Another important part of the OSHWC Code is the expansion of health surveillance for workers. Petroleum workers face long-term risks from chemical vapours, toxic gases and other exposure-related hazards. Under the new law, pre-employment medical tests, routine health check-ups, post-exposure examinations and annual medical screenings are now mandatory for workers who handle hazardous substances. These tests must be provided free of cost. Certain categories of workers, such as pregnant women and adolescents, also receive additional protection from exposure to harmful substances. This systematic focus on medical monitoring is expected to help detect occupational diseases earlier and reduce long-term health damage.
Training and worker competency are also treated more strictly under the new code. Workers can no longer operate petroleum equipment or handle hazardous materials without proper training and certification. Safety equipment standards that were earlier treated as guidelines now carry legal force, making it compulsory for employers to provide high-quality protective gear. Continuous-process units such as refineries and petrochemical plants must follow an eight-hour shift limit so that fatigue does not cause operational errors. This directly addresses the risk of accidents caused by long working hours, which have been a concern in petroleum operations across the world.
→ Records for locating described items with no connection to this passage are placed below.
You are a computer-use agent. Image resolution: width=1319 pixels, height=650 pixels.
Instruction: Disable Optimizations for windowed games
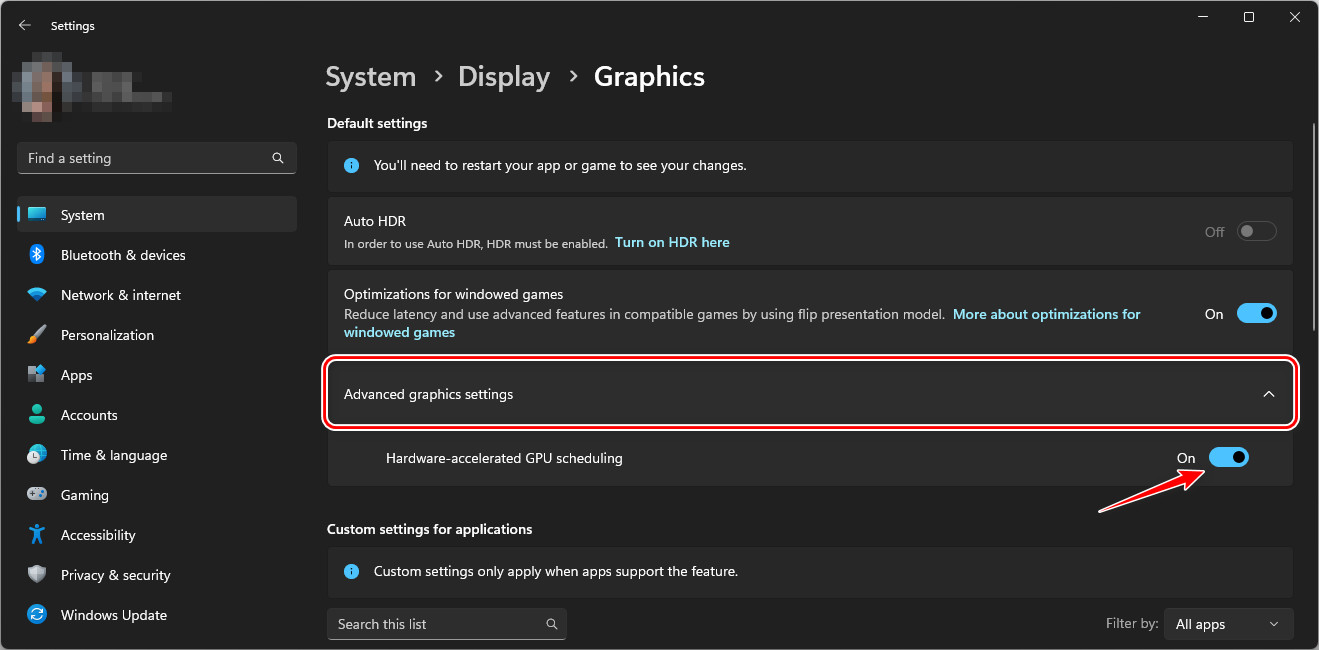click(x=1256, y=314)
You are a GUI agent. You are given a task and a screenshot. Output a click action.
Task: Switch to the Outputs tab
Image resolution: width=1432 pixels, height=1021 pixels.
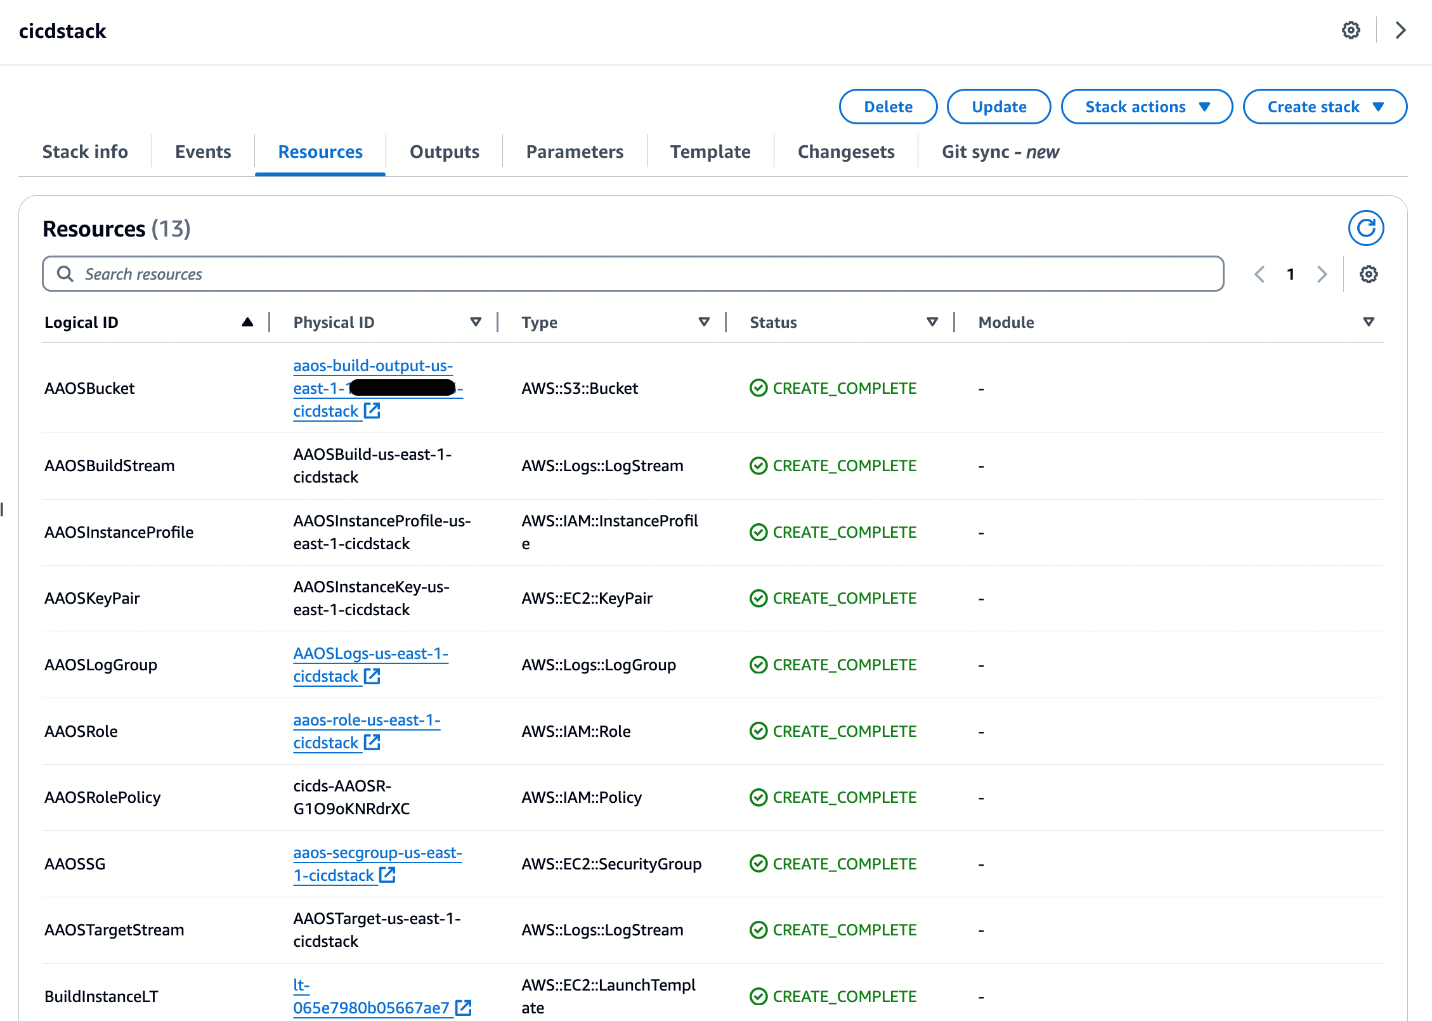coord(444,151)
Compliance is also becoming simpler and more transparent. The older inspector-centric system is being replaced by a facilitator-based approach, where digital submissions, single-window approvals and online records reduce delays and cut down unnecessary visits by officials. Companies will now maintain electronic records of safety audits, worker registers and compliance documents. This reduces paperwork and allows regulators to track violations easily. For the first time, petroleum establishments will follow a unified, tech-enabled system instead of juggling separate state and central requirements.
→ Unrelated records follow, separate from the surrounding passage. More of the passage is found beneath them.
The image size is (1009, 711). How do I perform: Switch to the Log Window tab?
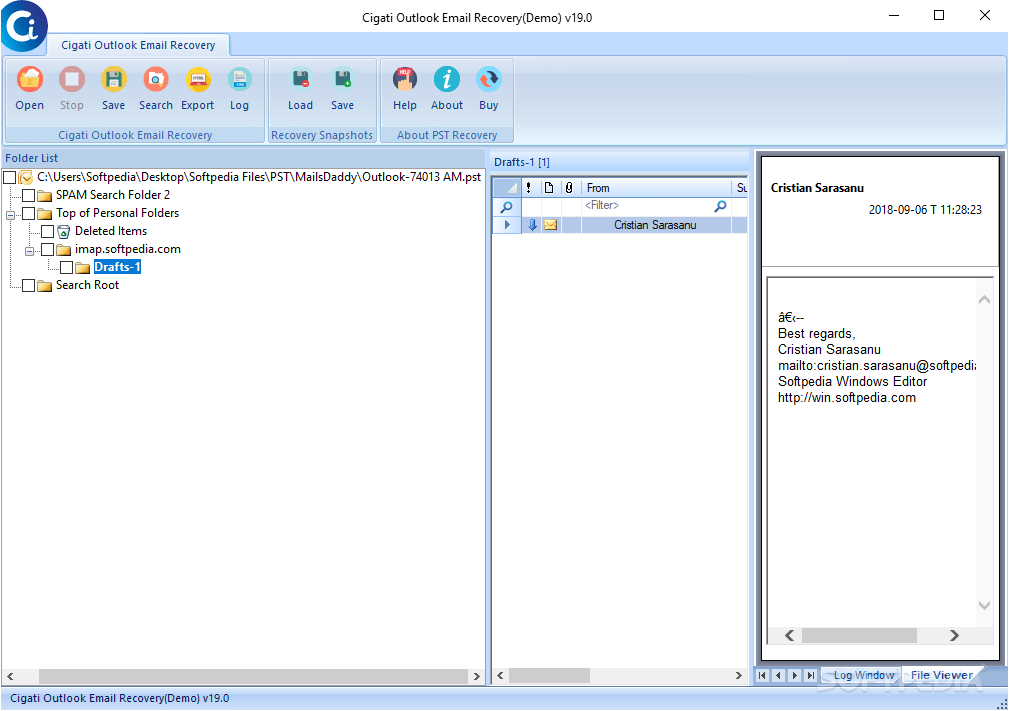[860, 675]
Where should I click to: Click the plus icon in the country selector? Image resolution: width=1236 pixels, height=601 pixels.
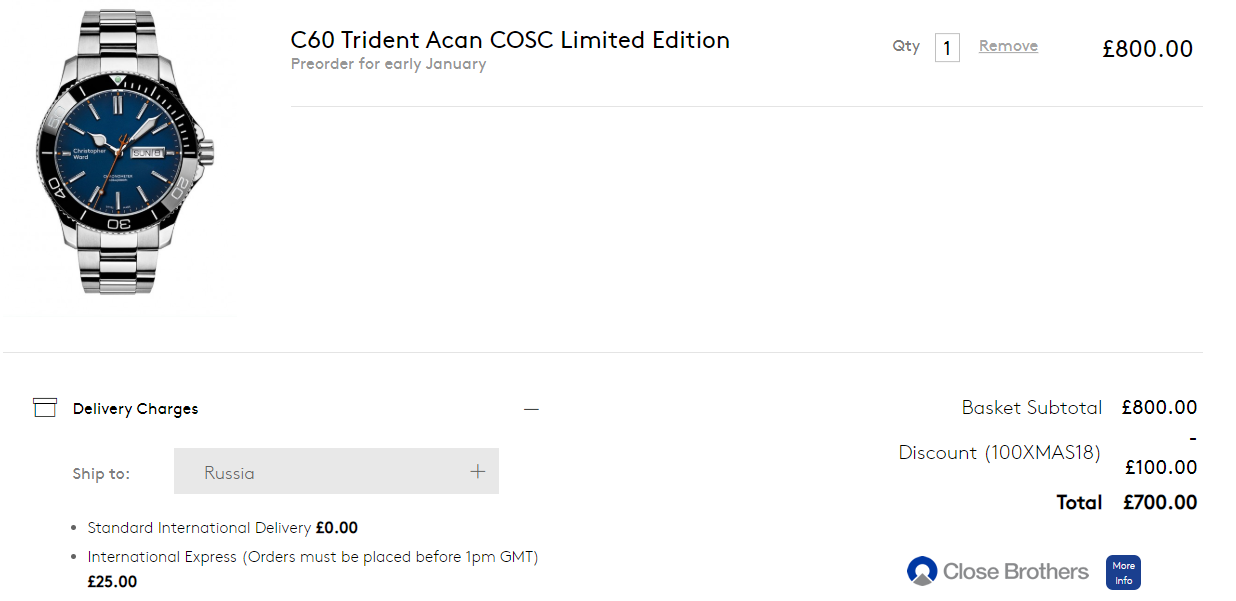tap(478, 472)
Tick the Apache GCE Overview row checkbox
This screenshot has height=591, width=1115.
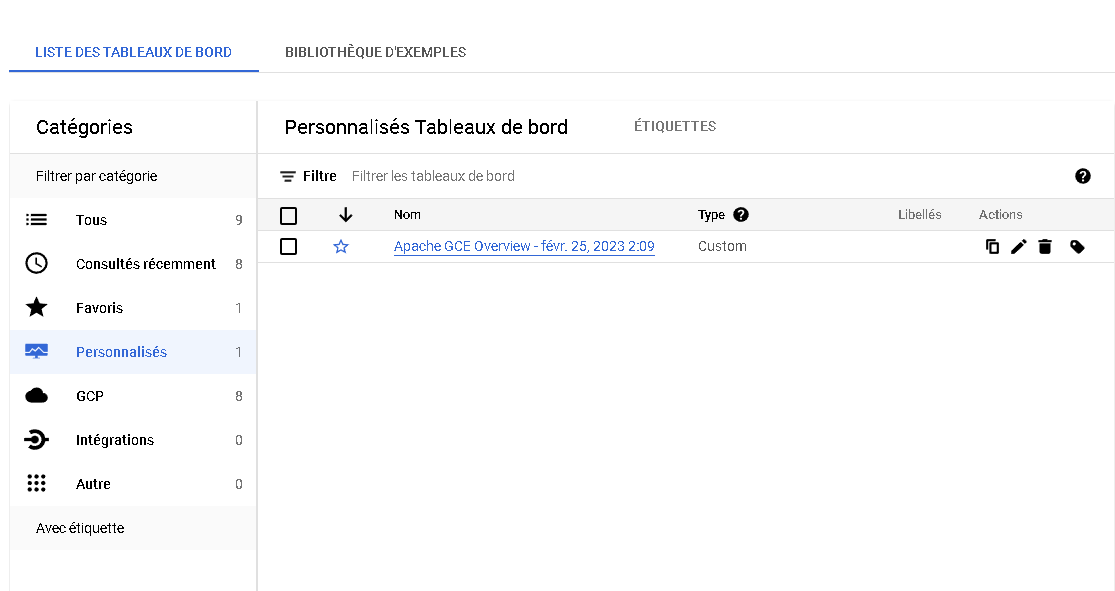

The Social Security Code brings another big change by expanding Employees’ State Insurance Corporation (ESIC) coverage to a larger share of petroleum workers. This is especially important because workers in refineries, bottling plants and petroleum depots face higher risks of accidents and occupational diseases. ESIC provides medical treatment, disability benefits, maternity support, compensation for workplace injuries and financial protection for the worker’s family.
The code also introduces portable digital social security accounts, meaning workers do not lose their benefits when they change contractors, sites or job roles. Earlier, benefits were often disrupted when workers moved between units. Now, with digital accounts, benefits follow workers seamlessly throughout their careers.
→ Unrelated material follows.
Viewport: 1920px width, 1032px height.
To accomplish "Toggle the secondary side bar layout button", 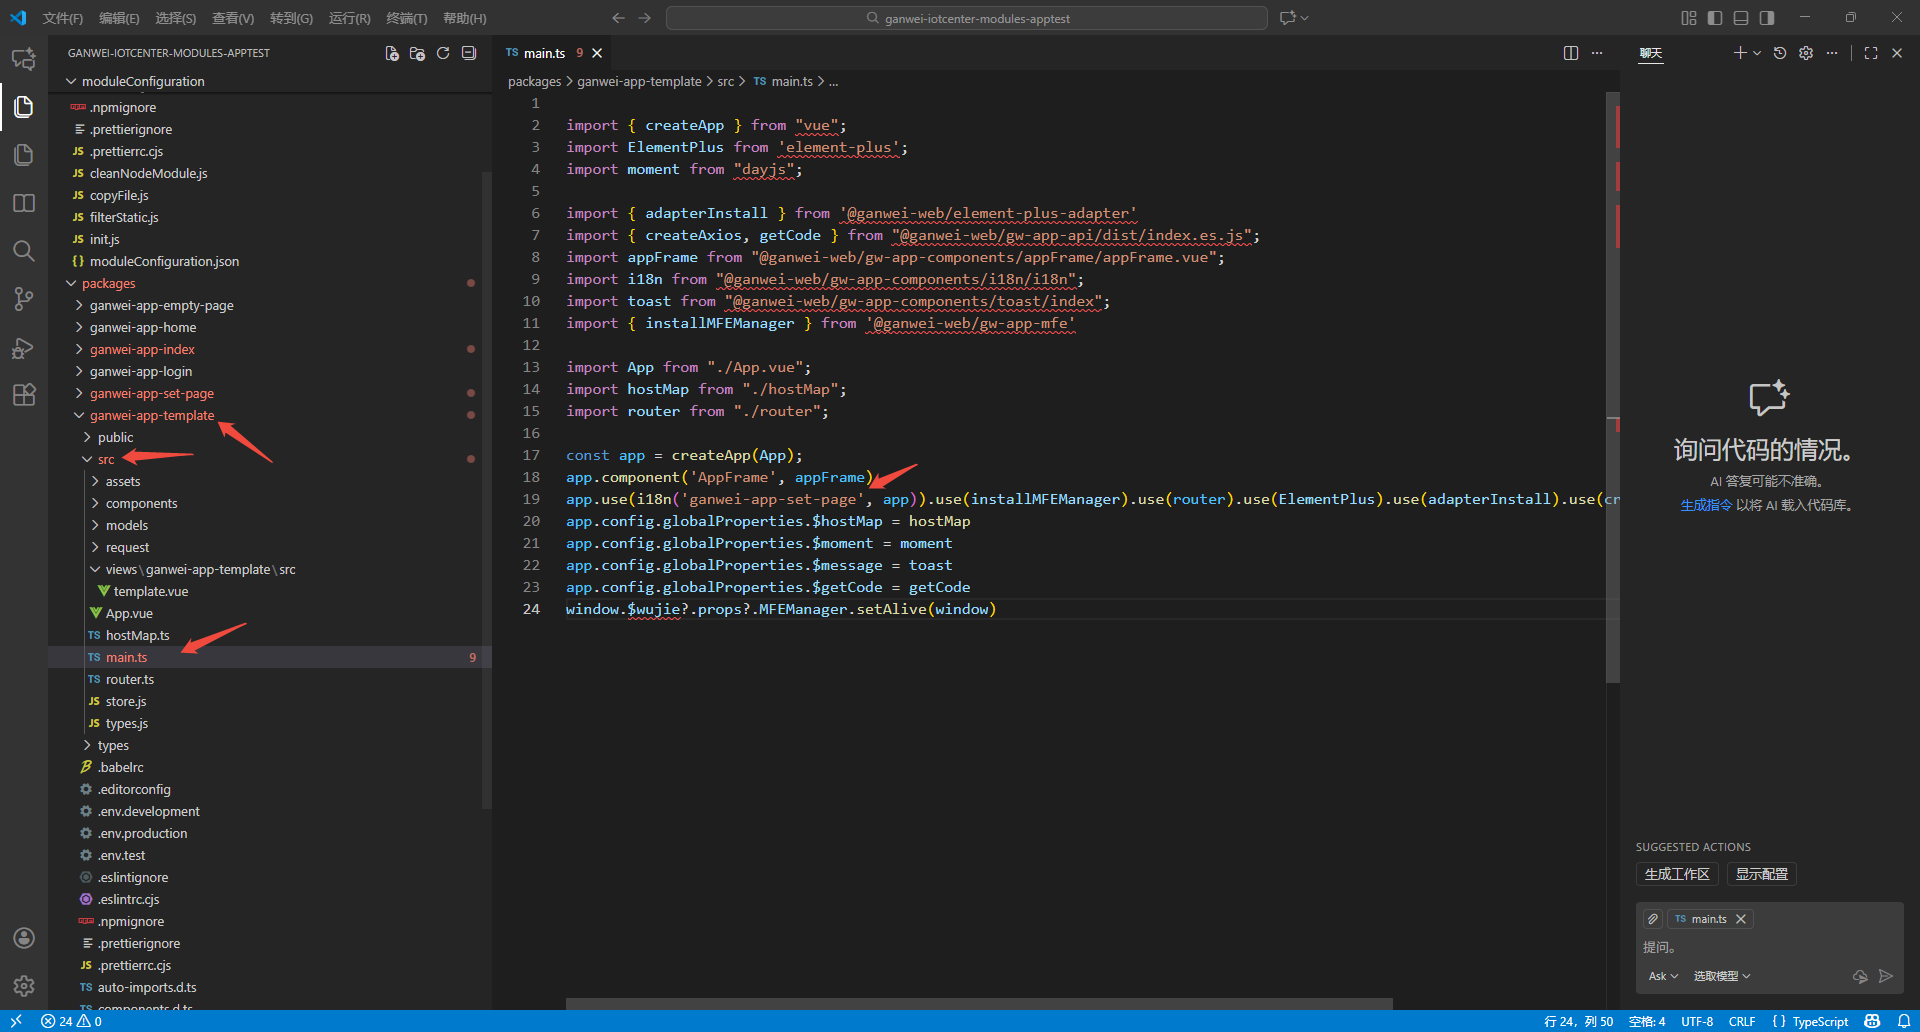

All these changes matter because they bring predictability and consistency to a sector that previously operated under fragmented rules. Risk-based inspections ensure that the most dangerous units receive the highest level of scrutiny. Digitised compliance reduces delays and reduces the possibility of corruption or manipulation. Stronger medical surveillance ensures that workers exposed to petroleum vapours, benzene or toxic gases receive timely health care and regular monitoring. Mandatory training and certification mean that only qualified workers will operate complex petroleum machinery, reducing the chances of accidents caused by human error.
Overall, the new labour codes achieve what the older system could not. They unify dozens of scattered laws into one streamlined framework, improve monitoring of chemical exposure, simplify the approval process, strengthen social security and align Indian petroleum safety standards more closely with international norms.
For the petroleum sector, this overhaul is not just a legal reform but a major step towards creating safer workplaces. For workers, it means better protection, clearer rights, and long-term health safeguards in one of India’s most hazardous industries.